• **What to do**
Report, from the records below, every line where the word "agent" appears.

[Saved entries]
^^^^
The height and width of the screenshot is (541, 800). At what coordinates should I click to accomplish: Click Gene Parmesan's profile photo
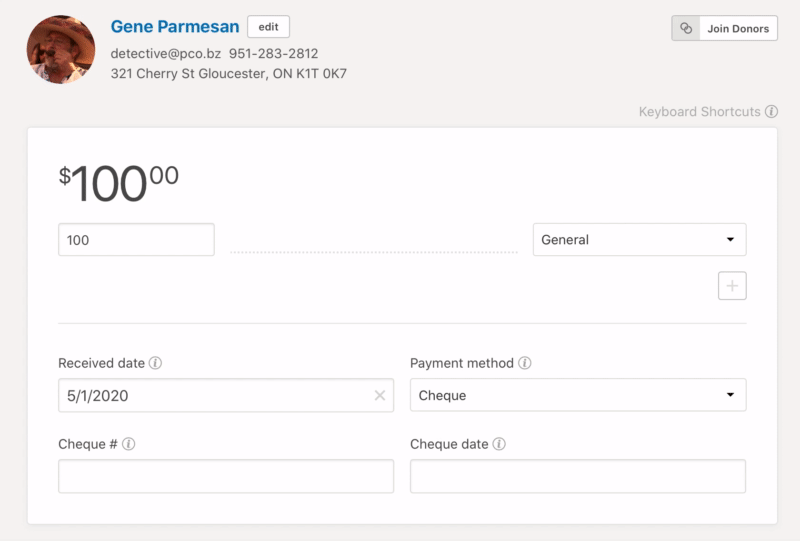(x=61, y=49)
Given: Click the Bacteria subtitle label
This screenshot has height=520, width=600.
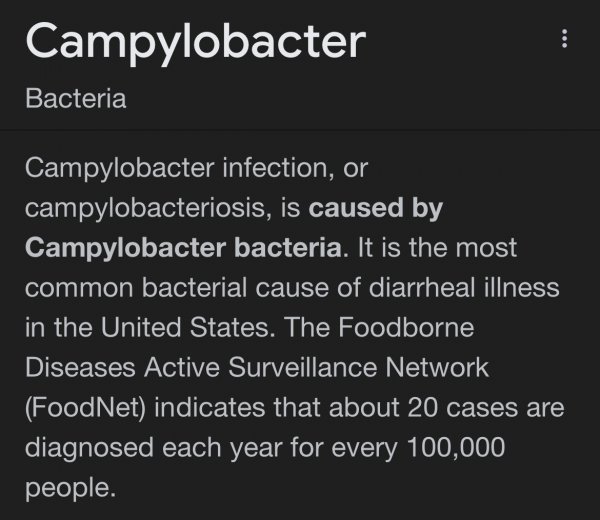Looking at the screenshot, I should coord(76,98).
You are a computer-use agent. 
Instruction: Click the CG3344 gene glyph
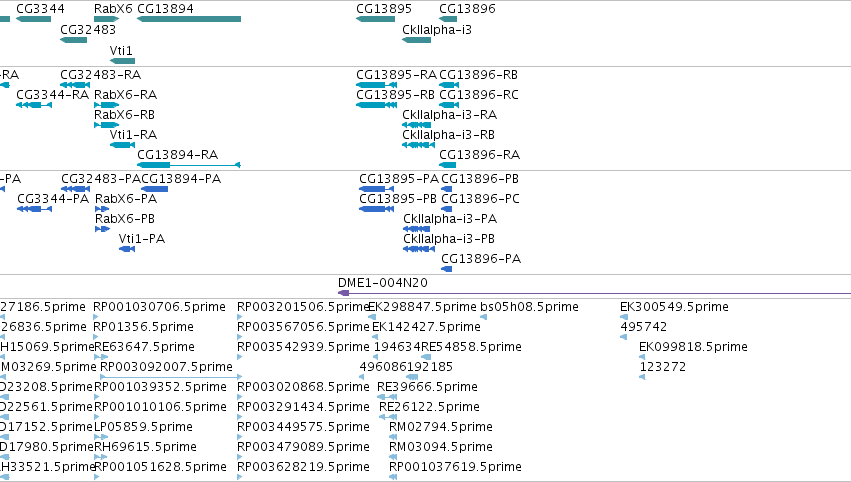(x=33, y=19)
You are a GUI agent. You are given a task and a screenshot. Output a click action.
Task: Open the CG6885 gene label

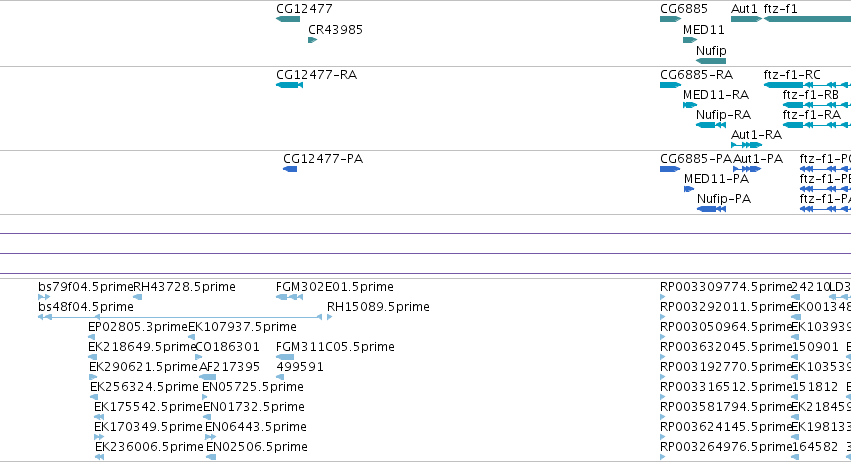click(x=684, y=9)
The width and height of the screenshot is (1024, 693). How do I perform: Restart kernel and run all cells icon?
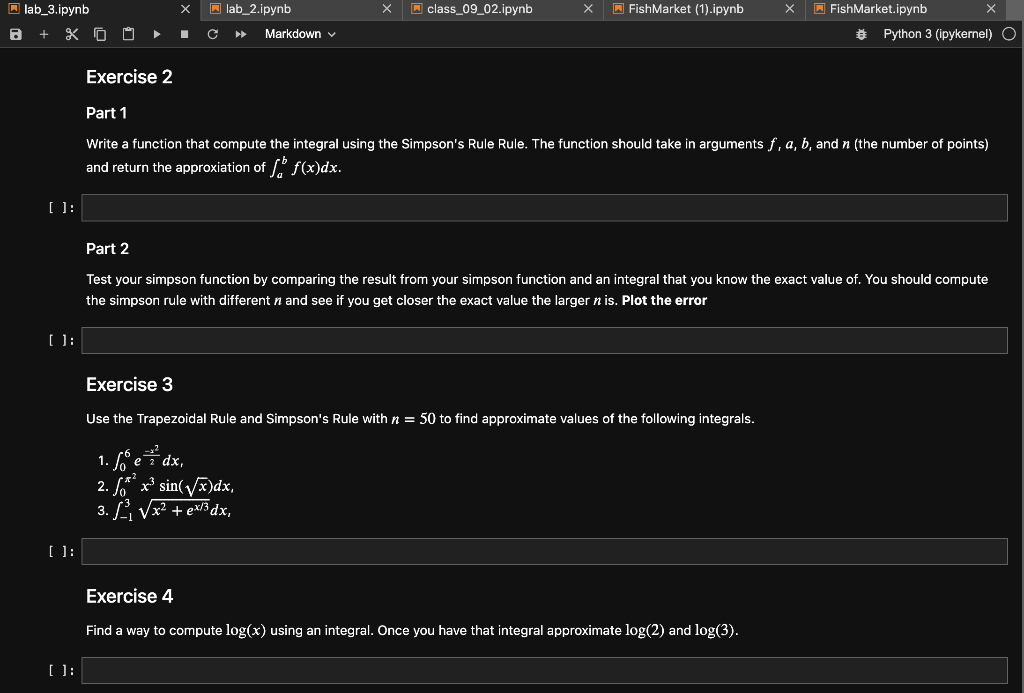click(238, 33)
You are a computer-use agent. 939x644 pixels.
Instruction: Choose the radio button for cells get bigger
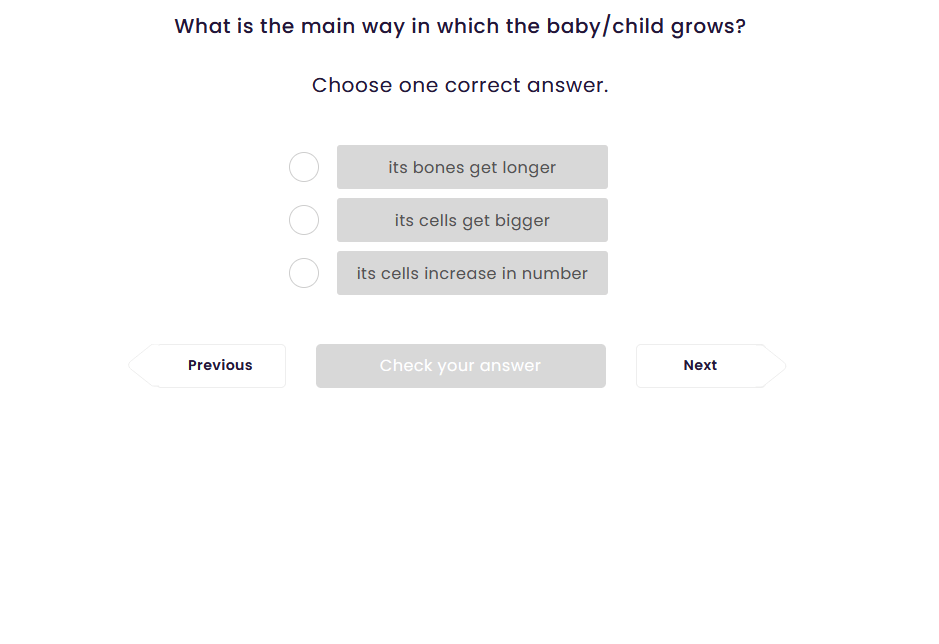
^^^^
• **Output below**
You are a computer-use agent. 
You are a GUI agent. You are given a task and a screenshot. Output a click action.
You are a computer-use agent. 939x644 pixels.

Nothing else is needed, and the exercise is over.